Layton and Luke strike back, but they miss

The Good

For a ridiculous story that it was, the presentation was not so bad, and the anime style cinematics (with occasional 3D elements) are quite a few, more as you draw near toward the closure and they seem anything but simple, which is nice. Even though the story presents various range of conflicts and emotions, it is all being resolved through the puzzles. It never gets old how Layton and Luke can find a hidden puzzle in the grass or wherever. They're gentlemen, and true gentleman leaves no puzzle unsolved.

Puzzles come in abundance and dialogs seem to be the side effect here, only to move the story a little bit further until the next puzzle. Mainly being a puzzle game, Professor Layton series are certainly among the finest and most fun to solve, each presenting an illustrious puzzles with hints and a way of collecting coins to pay for the hints. Having a top-layer to draw or calculate your own solution is a nice touch even though it is not necessary for majority of the puzzles.

There are a couple new mini-games now, such as the parrot game and car game, both which add some time to gameplay, and can be fun, especially the car game, but neither of them seem to offer multiple solutions to reach the goal which would've been slightly more fun to undertake.

So far I've only played one more Layton game, and while it was even more fun, it felt kind of quickly over. Unwound Future on the other hand turned out pretty long-winded for which I clocked over 20 hours of gameplay.

The Bad

After you finish the game and find out the entire story, all those people you met along the way seem very unlikely to have been there. It's actually downright ludicrous. While the story can get more emotional as you draw near the end, it is equally ridiculous and the lack of an actual happy ending for pretty much anyone is not so suitable for a game that sort of feels childish at heart.

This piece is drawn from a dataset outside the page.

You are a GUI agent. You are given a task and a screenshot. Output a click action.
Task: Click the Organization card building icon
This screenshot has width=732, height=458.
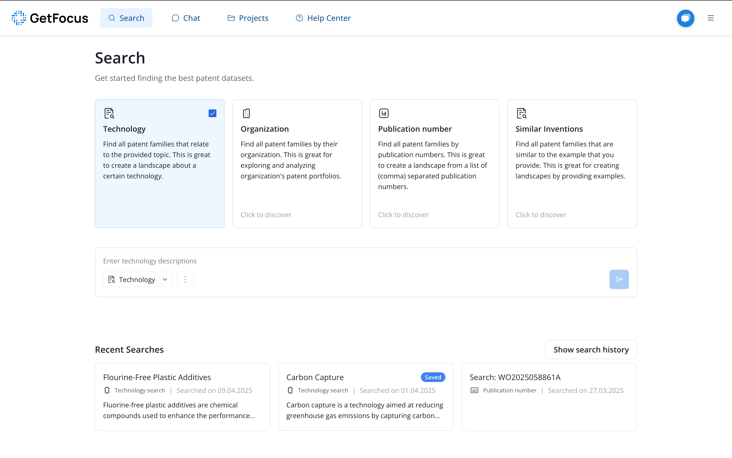[x=246, y=113]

In comparison with the immediate prequel, both setting and puzzles are mediocre at best. Many puzzles lack the proper description (and I don't refer to trick puzzles) and many are variations on the same one, such as trying to find a way out of a maze or pushing some buttons or rotating reflective mirrors and such. But in general, puzzles are not as fun as they were in the prequel.

While it is nice to have unlockable soundtrack and all, many tracks are downright taken from the older game version (if not, it is way too similar). Okay, main theme can be understood, even if there is no variation in instruments, but puzzle solving BGM, town exploring BGM, they all feel the same (it's been a while since I've played the prequel, but I am pretty confident most of the gameplay BGM didn't change). They should've followed the steps of Capcom's Ace Attorney series and at least renew all the tracks with each new game release.

The Bottom Line

If you can look past the story and the setting, this game will give you over 150 mediocre puzzles with additional mini-games, plethora cinematics and occasional voice-over. It's not a game that will require your utmost attention or become addictive while playing, but will do its share to keep you sleepless nights or long travels a bit more interesting.